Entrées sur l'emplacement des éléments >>
▬▬▬▬▬▬▬▬▬▬

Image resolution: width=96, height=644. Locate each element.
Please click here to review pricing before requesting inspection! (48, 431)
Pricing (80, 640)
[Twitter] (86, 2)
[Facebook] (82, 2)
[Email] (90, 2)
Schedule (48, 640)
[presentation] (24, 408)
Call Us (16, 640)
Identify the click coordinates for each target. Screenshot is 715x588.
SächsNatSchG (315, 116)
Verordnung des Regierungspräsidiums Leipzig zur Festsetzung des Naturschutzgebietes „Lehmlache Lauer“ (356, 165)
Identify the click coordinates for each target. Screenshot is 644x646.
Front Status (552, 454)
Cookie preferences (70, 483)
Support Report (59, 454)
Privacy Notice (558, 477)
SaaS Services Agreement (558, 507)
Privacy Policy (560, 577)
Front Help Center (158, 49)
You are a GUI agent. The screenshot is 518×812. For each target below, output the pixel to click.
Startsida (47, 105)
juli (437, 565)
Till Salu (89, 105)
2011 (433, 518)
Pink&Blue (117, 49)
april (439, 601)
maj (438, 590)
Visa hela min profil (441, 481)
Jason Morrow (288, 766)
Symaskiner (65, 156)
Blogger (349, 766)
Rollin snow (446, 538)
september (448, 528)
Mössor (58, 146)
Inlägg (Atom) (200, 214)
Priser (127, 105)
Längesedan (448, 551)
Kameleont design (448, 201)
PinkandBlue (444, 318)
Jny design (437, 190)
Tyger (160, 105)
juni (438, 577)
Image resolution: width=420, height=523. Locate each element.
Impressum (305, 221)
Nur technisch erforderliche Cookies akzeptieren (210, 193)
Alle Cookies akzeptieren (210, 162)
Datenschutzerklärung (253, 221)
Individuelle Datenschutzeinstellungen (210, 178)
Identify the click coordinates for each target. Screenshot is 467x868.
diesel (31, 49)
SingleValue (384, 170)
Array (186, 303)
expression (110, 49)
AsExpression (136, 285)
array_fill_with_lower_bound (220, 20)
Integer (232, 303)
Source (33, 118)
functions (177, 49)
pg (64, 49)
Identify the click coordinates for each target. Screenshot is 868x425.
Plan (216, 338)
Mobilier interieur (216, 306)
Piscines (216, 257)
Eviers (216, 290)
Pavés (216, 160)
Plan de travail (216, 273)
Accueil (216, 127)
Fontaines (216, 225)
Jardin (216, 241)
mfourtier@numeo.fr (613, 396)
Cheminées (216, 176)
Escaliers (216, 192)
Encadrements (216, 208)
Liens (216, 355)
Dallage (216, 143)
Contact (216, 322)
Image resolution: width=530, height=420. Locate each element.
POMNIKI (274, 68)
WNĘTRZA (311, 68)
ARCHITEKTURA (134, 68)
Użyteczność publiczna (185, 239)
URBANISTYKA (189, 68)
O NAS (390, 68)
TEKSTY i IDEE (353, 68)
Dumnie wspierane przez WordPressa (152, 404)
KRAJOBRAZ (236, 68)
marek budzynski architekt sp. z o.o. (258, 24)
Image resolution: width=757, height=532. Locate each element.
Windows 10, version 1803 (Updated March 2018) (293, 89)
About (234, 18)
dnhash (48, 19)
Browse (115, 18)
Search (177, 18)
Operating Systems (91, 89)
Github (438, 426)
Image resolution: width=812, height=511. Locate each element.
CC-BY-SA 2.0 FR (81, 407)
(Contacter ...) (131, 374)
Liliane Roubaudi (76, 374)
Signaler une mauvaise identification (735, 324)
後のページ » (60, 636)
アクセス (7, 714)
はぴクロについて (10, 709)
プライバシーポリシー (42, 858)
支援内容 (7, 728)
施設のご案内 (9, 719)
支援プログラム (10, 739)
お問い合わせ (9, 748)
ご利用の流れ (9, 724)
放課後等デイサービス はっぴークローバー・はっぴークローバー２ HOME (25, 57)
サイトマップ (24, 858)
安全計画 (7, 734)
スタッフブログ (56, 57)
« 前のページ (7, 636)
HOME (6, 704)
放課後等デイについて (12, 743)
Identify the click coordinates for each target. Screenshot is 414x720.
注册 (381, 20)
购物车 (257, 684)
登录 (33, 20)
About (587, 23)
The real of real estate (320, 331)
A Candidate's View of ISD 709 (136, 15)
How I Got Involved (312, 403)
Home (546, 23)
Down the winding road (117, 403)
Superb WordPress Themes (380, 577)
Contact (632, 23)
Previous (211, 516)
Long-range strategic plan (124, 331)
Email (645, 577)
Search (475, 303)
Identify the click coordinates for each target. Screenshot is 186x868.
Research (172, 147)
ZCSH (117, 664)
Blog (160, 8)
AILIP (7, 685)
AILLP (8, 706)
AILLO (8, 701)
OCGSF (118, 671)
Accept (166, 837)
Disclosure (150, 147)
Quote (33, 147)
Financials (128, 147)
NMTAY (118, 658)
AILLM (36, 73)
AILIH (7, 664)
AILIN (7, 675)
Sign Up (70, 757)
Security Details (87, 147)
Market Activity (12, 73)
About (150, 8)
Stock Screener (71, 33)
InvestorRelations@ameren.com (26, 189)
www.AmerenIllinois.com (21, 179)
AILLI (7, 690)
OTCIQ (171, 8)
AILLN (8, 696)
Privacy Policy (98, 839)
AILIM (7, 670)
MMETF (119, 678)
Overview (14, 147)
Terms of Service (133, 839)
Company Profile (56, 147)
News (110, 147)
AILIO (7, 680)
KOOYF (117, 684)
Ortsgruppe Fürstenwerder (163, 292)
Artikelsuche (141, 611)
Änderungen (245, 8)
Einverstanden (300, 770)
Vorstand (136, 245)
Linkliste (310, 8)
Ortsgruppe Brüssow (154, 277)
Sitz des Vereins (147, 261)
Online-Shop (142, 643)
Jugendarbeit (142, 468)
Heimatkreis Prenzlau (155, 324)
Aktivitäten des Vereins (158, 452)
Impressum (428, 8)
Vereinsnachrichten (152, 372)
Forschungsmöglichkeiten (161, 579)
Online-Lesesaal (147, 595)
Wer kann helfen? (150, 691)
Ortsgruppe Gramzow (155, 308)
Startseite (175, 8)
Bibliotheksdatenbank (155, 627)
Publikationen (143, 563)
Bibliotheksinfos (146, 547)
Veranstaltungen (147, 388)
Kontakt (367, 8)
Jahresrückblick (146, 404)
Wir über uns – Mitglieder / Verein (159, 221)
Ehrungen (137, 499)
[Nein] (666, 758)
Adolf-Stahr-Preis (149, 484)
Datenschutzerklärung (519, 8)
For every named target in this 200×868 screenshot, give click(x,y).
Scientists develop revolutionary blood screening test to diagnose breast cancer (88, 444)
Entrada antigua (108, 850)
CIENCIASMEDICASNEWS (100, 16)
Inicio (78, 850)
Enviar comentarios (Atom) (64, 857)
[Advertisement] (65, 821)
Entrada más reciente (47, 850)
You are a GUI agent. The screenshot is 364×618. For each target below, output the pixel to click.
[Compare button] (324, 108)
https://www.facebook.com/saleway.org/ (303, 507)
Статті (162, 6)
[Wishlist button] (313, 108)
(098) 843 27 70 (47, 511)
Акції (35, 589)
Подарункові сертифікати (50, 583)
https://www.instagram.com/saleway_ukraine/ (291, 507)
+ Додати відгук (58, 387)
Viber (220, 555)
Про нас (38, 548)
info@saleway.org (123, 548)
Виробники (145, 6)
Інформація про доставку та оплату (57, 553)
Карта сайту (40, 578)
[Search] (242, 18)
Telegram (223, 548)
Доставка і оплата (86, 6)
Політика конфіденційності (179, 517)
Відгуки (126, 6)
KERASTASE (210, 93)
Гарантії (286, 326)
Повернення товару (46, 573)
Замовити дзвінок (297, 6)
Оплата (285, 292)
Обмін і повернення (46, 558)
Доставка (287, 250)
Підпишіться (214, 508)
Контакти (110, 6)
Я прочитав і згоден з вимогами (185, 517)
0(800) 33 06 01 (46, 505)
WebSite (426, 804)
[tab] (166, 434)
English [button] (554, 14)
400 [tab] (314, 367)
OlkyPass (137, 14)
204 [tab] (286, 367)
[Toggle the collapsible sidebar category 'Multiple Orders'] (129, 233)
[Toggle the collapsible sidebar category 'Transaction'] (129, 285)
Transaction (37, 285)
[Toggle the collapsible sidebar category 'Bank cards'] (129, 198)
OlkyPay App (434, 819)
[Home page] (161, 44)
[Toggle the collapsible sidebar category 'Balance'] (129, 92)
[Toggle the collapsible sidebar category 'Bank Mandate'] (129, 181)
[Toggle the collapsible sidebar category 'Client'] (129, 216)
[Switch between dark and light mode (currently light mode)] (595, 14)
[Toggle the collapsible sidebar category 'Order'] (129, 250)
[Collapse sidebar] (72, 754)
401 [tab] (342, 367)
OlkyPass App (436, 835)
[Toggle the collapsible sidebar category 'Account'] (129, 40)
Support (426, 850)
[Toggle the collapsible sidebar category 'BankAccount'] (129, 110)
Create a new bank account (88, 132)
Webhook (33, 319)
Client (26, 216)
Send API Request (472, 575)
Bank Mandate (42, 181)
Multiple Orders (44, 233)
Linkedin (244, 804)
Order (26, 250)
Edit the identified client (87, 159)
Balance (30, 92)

▬▬▬▬▬▬▬▬▬▬

TRAVAIL DEMANDÉ >>
Transforme en liste numérotée tout ce qui va, dans les données, de la ligne contenant "KOOYF (117, 684)" jusqu'à celle contenant "[Toggle the collapsible sidebar category 'Transaction']", ces deux lignes comprises, en omettant les lignes vides.

RÉSULTAT CI-DESSOUS >>
1. KOOYF (117, 684)
2. Ortsgruppe Fürstenwerder (163, 292)
3. Artikelsuche (141, 611)
4. Änderungen (245, 8)
5. Einverstanden (300, 770)
6. Vorstand (136, 245)
7. Linkliste (310, 8)
8. Ortsgruppe Brüssow (154, 277)
9. Sitz des Vereins (147, 261)
10. Online-Shop (142, 643)
11. Jugendarbeit (142, 468)
12. Heimatkreis Prenzlau (155, 324)
13. Aktivitäten des Vereins (158, 452)
14. Impressum (428, 8)
15. Vereinsnachrichten (152, 372)
16. Forschungsmöglichkeiten (161, 579)
17. Online-Lesesaal (147, 595)
18. Wer kann helfen? (150, 691)
19. Ortsgruppe Gramzow (155, 308)
20. Startseite (175, 8)
21. Bibliotheksdatenbank (155, 627)
22. Publikationen (143, 563)
23. Bibliotheksinfos (146, 547)
24. Veranstaltungen (147, 388)
25. Kontakt (367, 8)
26. Jahresrückblick (146, 404)
27. Wir über uns – Mitglieder / Verein (159, 221)
28. Ehrungen (137, 499)
29. [Nein] (666, 758)
30. Adolf-Stahr-Preis (149, 484)
31. Datenschutzerklärung (519, 8)
32. For every named target in this 200×868 screenshot, give click(x,y).
33. Scientists develop revolutionary blood screening test to diagnose breast cancer (88, 444)
34. Entrada antigua (108, 850)
35. CIENCIASMEDICASNEWS (100, 16)
36. Inicio (78, 850)
37. Enviar comentarios (Atom) (64, 857)
38. [Advertisement] (65, 821)
39. Entrada más reciente (47, 850)
40. You are a GUI agent. The screenshot is 364×618. For each target below, output the pixel to click.
41. [Compare button] (324, 108)
42. https://www.facebook.com/saleway.org/ (303, 507)
43. Статті (162, 6)
44. [Wishlist button] (313, 108)
45. (098) 843 27 70 (47, 511)
46. Акції (35, 589)
47. Подарункові сертифікати (50, 583)
48. https://www.instagram.com/saleway_ukraine/ (291, 507)
49. + Додати відгук (58, 387)
50. Viber (220, 555)
51. Про нас (38, 548)
52. info@saleway.org (123, 548)
53. Виробники (145, 6)
54. Інформація про доставку та оплату (57, 553)
55. Карта сайту (40, 578)
56. [Search] (242, 18)
57. Telegram (223, 548)
58. Доставка і оплата (86, 6)
59. Політика конфіденційності (179, 517)
60. Відгуки (126, 6)
61. KERASTASE (210, 93)
62. Гарантії (286, 326)
63. Повернення товару (46, 573)
64. Замовити дзвінок (297, 6)
65. Оплата (285, 292)
66. Обмін і повернення (46, 558)
67. Доставка (287, 250)
68. Підпишіться (214, 508)
69. Контакти (110, 6)
70. Я прочитав і згоден з вимогами (185, 517)
71. 0(800) 33 06 01 (46, 505)
72. WebSite (426, 804)
73. [tab] (166, 434)
74. English [button] (554, 14)
75. 400 [tab] (314, 367)
76. OlkyPass (137, 14)
77. 204 [tab] (286, 367)
78. [Toggle the collapsible sidebar category 'Multiple Orders'] (129, 233)
79. [Toggle the collapsible sidebar category 'Transaction'] (129, 285)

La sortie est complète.